** What needs to be done **
Below are some records; output exactly the lines from the line with "Click the Subject input field" to the line with "Open the zoom", both ends kept, and nothing more.

━━━ Data in this exercise

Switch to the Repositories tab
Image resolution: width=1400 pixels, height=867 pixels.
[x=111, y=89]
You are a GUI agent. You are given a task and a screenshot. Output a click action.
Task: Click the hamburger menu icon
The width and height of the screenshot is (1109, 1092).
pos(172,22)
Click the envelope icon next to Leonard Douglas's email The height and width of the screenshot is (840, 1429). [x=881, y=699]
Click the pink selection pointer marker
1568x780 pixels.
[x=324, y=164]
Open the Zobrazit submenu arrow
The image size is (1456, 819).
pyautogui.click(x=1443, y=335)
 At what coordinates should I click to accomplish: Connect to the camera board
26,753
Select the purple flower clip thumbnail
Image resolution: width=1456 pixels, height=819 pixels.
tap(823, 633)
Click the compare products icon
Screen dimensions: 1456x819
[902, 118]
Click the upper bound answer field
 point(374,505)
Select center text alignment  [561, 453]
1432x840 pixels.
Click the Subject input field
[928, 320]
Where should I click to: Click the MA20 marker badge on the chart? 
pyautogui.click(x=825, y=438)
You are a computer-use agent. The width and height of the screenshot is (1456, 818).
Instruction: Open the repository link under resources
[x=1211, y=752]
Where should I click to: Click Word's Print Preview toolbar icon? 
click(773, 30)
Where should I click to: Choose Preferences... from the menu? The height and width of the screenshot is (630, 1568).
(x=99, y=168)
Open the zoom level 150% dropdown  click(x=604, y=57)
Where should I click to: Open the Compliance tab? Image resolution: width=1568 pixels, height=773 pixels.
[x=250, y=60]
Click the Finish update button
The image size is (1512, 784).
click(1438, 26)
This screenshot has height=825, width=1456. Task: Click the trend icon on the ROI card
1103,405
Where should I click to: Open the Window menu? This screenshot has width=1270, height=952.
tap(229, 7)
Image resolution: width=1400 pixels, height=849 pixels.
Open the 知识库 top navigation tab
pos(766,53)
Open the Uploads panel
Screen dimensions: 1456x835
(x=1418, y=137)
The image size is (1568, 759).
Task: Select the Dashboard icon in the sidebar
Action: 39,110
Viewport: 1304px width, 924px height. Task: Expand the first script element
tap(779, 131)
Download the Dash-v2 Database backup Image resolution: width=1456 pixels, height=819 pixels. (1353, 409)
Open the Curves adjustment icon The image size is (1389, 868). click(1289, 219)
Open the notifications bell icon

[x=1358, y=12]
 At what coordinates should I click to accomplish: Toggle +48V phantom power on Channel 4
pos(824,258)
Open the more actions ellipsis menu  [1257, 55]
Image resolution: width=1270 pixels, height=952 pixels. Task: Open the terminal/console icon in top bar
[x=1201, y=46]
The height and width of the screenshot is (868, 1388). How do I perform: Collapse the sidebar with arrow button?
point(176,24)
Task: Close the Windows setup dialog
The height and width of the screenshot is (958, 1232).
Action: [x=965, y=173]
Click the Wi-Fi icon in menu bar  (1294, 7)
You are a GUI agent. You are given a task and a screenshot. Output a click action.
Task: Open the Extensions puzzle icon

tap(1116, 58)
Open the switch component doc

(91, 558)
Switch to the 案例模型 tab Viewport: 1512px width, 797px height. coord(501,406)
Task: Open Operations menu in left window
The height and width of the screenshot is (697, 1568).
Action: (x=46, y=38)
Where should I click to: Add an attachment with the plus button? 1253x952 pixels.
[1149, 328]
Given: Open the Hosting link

━━━━━━

** Reply to the task **
Click the Subject input field
[928, 320]
Where should I click to: Click the MA20 marker badge on the chart? 
pyautogui.click(x=825, y=438)
You are a computer-use agent. The width and height of the screenshot is (1456, 818).
Instruction: Open the repository link under resources
[x=1211, y=752]
Where should I click to: Click Word's Print Preview toolbar icon? 
click(773, 30)
Where should I click to: Choose Preferences... from the menu? The height and width of the screenshot is (630, 1568).
(x=99, y=168)
Open the zoom level 150% dropdown  click(x=604, y=57)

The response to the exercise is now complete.